Task statement:
Give the data again in its entirety, exactly as provided.

[Collected data]
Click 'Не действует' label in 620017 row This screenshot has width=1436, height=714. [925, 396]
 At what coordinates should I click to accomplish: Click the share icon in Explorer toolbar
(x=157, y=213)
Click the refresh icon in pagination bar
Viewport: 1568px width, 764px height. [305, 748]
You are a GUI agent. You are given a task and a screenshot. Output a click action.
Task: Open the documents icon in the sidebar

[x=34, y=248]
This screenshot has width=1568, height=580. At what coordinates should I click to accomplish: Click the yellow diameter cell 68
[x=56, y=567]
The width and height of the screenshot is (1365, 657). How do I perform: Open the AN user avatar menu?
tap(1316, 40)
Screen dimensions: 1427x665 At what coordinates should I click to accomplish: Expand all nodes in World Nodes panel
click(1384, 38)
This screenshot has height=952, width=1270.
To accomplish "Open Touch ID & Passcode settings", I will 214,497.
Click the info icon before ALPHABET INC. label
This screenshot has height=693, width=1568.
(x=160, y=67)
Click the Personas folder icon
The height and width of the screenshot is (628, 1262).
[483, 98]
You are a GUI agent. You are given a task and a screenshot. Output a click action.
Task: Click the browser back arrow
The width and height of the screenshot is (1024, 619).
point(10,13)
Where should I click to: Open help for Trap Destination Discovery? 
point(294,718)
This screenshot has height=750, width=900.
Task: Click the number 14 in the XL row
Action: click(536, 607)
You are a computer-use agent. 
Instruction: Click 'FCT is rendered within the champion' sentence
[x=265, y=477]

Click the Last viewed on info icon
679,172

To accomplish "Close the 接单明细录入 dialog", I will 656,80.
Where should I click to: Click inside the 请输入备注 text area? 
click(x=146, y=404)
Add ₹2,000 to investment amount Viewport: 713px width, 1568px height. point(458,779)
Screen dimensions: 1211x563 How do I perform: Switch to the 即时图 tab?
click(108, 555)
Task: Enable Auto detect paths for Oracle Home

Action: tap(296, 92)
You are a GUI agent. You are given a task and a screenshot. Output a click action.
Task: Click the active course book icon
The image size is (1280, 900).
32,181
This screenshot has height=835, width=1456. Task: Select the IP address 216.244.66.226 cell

Output:
Click 'Не действует' label in 620017 row This screenshot has width=1436, height=714. [925, 396]
 At what coordinates should I click to accomplish: Click the share icon in Explorer toolbar
(x=157, y=213)
Click the refresh icon in pagination bar
Viewport: 1568px width, 764px height. [305, 748]
You are a GUI agent. You are given a task and a screenshot. Output a click action.
Task: Open the documents icon in the sidebar

[x=34, y=248]
This screenshot has width=1568, height=580. At what coordinates should I click to accomplish: Click the yellow diameter cell 68
[x=56, y=567]
The width and height of the screenshot is (1365, 657). How do I perform: Open the AN user avatar menu?
tap(1316, 40)
Screen dimensions: 1427x665 At what coordinates should I click to accomplish: Expand all nodes in World Nodes panel
click(1384, 38)
This screenshot has height=952, width=1270.
To accomplish "Open Touch ID & Passcode settings", I will 214,497.
Click the info icon before ALPHABET INC. label
This screenshot has height=693, width=1568.
(x=160, y=67)
Click the Personas folder icon
The height and width of the screenshot is (628, 1262).
[483, 98]
You are a GUI agent. You are given a task and a screenshot. Output a click action.
Task: Click the browser back arrow
The width and height of the screenshot is (1024, 619).
point(10,13)
Where should I click to: Open help for Trap Destination Discovery? 
point(294,718)
This screenshot has height=750, width=900.
Task: Click the number 14 in the XL row
Action: click(536, 607)
You are a computer-use agent. 
Instruction: Click 'FCT is rendered within the champion' sentence
[x=265, y=477]

Click the Last viewed on info icon
679,172

To accomplish "Close the 接单明细录入 dialog", I will 656,80.
Where should I click to: Click inside the 请输入备注 text area? 
click(x=146, y=404)
Add ₹2,000 to investment amount Viewport: 713px width, 1568px height. point(458,779)
Screen dimensions: 1211x563 How do I perform: Switch to the 即时图 tab?
click(108, 555)
Task: Enable Auto detect paths for Oracle Home

Action: tap(296, 92)
You are a GUI agent. You are given a task and a screenshot. Output a click action.
Task: Click the active course book icon
The image size is (1280, 900).
32,181
This screenshot has height=835, width=1456. Task: Select the IP address 216.244.66.226 cell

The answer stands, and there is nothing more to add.